— What the exercise asks —
Collect every line of the material that contains the word "perform".

— START Data extract —

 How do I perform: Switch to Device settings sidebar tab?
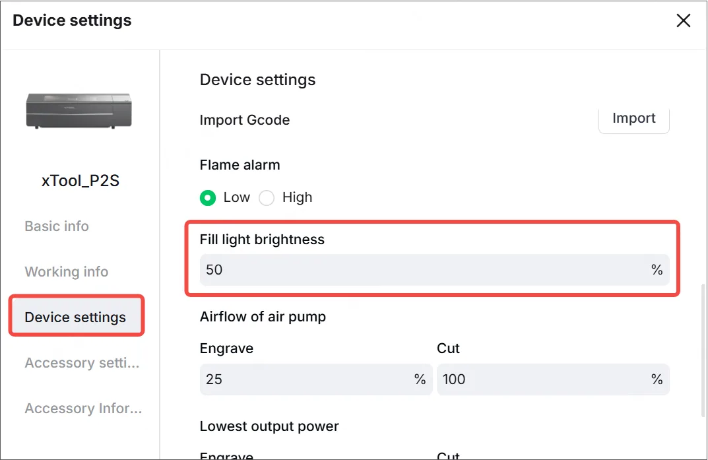click(x=77, y=317)
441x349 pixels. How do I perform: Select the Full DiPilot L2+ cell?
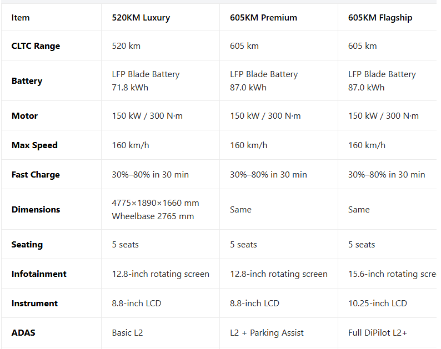tap(378, 333)
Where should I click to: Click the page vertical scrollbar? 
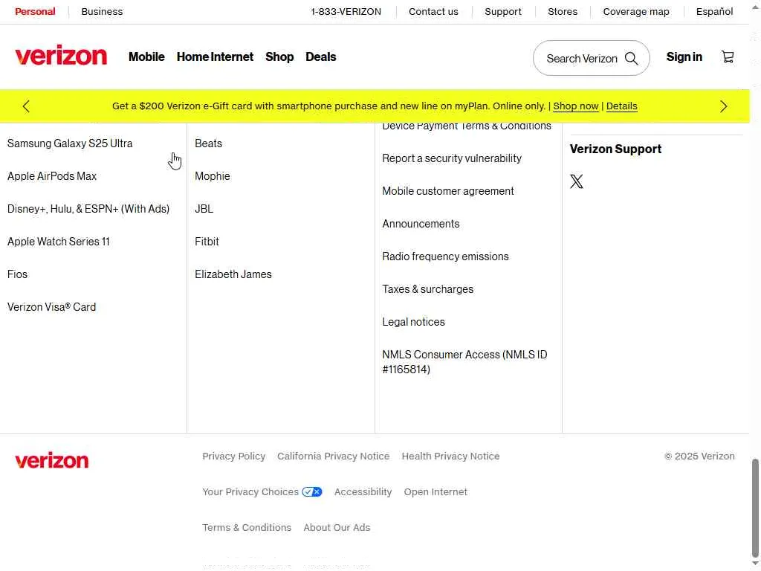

— END Data extract —

— Result —
 How do I perform: Switch to Device settings sidebar tab?
441x349 pixels. How do I perform: Select the Full DiPilot L2+ cell?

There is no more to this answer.